William Shadel, retired UW communications professor and radio and television broadcasting veteran, died Jan. 29 in Renton. He was 96. The multi-talented Shadel worked in nearly every news medium, from print to radio to television. His colleagues were journalistic luminaries including Edward R. Murrow, Walter Cronkite, Eric Sevareid and Howard K. Smith.
He began as a musician in silent-movie theaters and live radio, and his first journalism job was editing magazines published by the National Rifle Association. It was during World War II that his reporting career took him abroad and into the spotlight: He and Murrow were the first reporters in Germany’s Buchenwald concentration camp; he was one of only 28 reporters to cover the Allied invasion of Normandy firsthand; and he covered the Battle of the Bulge. This earned him a “Witness to the Truth Award” from the Simon Wiesenthal Center in 1990.
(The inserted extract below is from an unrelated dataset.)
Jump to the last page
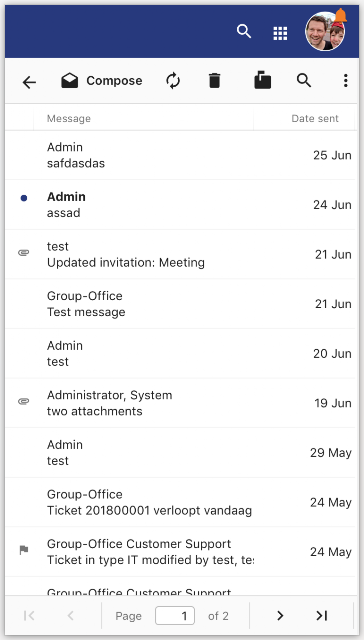The height and width of the screenshot is (640, 364). (322, 616)
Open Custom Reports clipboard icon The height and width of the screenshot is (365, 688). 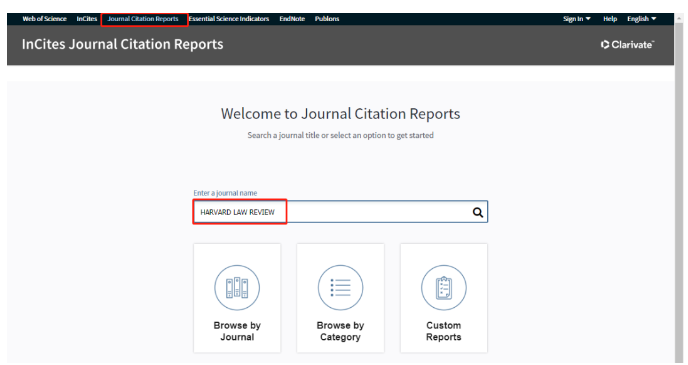coord(444,288)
After the war, he worked at WTOP-TV in Washington, D.C., for Cronkite. “He was a very bright reporter and a darn good writer,” Cronkite told the Seattle Times in January. “He’d hunt stories that I thought were quite remarkable, and we were just a great team.”
Later, Shadel helped launch the CBS public affairs program “Face the Nation” and became anchor of the “ABC Evening News,” which led to him moderating the third presidential debate between Richard Nixon and John F. Kennedy in 1960.
In 1963, he retired from reporting the news and brought his experience to the UW Department of Communication, teaching classes and retiring in 1975.
He is survived by his wife of more than 56 years, Julie, three sons, Gerald, David and Douglas, and two grandchildren, Nicholas and Emily.